Gross était un artiste et bohème, aussi anarchiste de conviction, psychiatre et psychanalyste. En outre, il fût Cofondateur de la colonie Monte Véritable à Ascona. De nos jours, on pourrait  la considérer comme la première communauté hippie de l’histoire. Ingénieux, drôle, accro à la cocaïne et à la morphine, féministe et défenseur radical de la liberté, il déconcertait et émerveillait ceux qui le connaissaient.

« Nous pensons que la première vraie révolution sera celle pour laquelle femme, liberté et esprit ne feront qu’un. »

-Otto Gross-

Un psychiatre spécial

Otto Gross est né en Autriche le 17 mars 1877. On sait peu de choses de son enfance et de son éducation. En revanche, ce que l’on sait c’est qu’il était le fils unique d’Hans Gross. On considérait ce dernier comme l’un des pionniers de la criminologie moderne. Au début, Otto aimait beaucoup son père mais il finit par prendre ses distances, rejetant les idées déterministes de ses théories.

Ce rejet de son père ainsi que son attitude libertaire le conduisirent à être l’un des amis proches de Franz Kafka. Ce tempérament le définissait depuis son plus jeune âge En fait, les deux hommes rêvaient d’éditer un magazine contre le patriarcat. Une grande partie des idées sont réunies dans Lettre au père de Kafka.

Beaucoup disent qu’Otto Gross ne fit pas qu’étudier la schizophrénie, mais qu’il la pratiqua aussi et surtout. Sa vie était une accumulation d’expériences contrastées. Il voyagea en Amérique du Sud et fût médecin sur un navire ainsi que dans un régiment hongrois pendant la guerre. De plus, il adorait l’art et évoluait comme un poisson dans l’eau au sein des cercles expressionnistes. En outre, il fût également assistant de Kraepelin, alors considéré comme le père de la psychiatrie. Gross voulut porter plainte contre lui pour ne pas avoir connu la psychanalyse.

== Données enregistrées ==

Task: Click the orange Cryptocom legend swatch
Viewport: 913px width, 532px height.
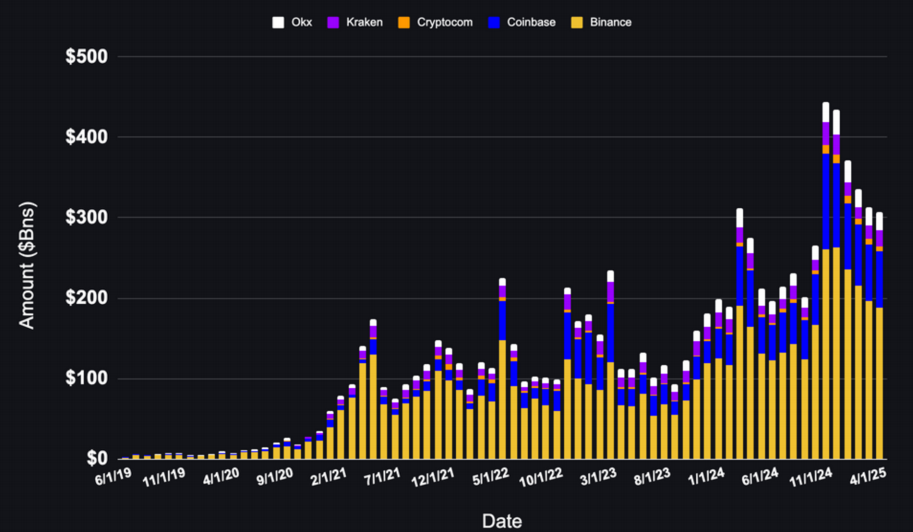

---

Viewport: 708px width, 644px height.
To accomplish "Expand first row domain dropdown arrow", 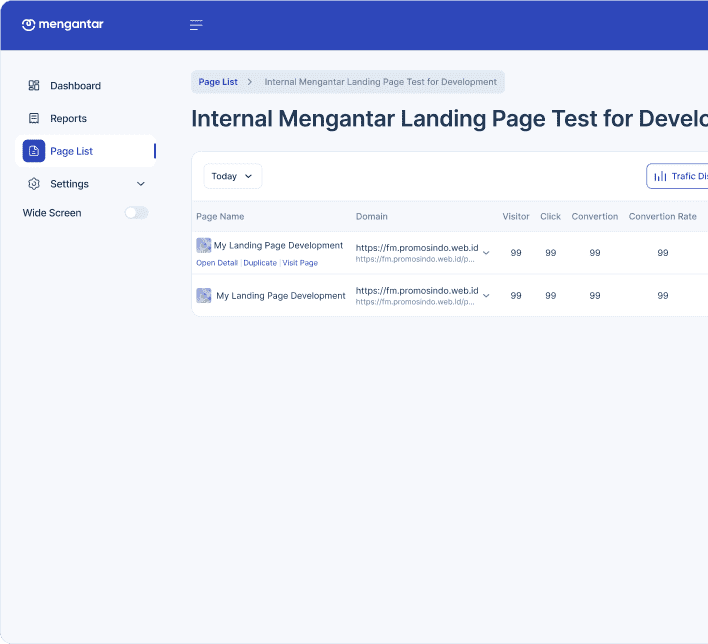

== Consigne A ==
Répondez à ces questions sur l'extrait consacré à Otto Gross :
(i) À quelle date et dans quel pays Otto Gross est-il né ?
(ii) De quelle colonie fut-il cofondateur, et où se trouvait-elle ?
(iii) Contre quoi était dirigé le magazine que Gross et Kafka rêvaient d'éditer ?
== Consigne B ==
Reproduisez sans rien changer le passage de l'extrait consacré à Otto Gross qui commence par « Otto Gross est » et se poursuit jusqu'à « de ses théories. ».
Seul l'extrait doit servir de source.

== Réponse A ==
(i) Le 17 mars 1877, en Autriche.
(ii) La colonie Monte Véritable, à Ascona.
(iii) Contre le patriarcat.

== Réponse B ==
Otto Gross est né en Autriche le 17 mars 1877. On sait peu de choses de son enfance et de son éducation. En revanche, ce que l’on sait c’est qu’il était le fils unique d’Hans Gross. On considérait ce dernier comme l’un des pionniers de la criminologie moderne. Au début, Otto aimait beaucoup son père mais il finit par prendre ses distances, rejetant les idées déterministes de ses théories.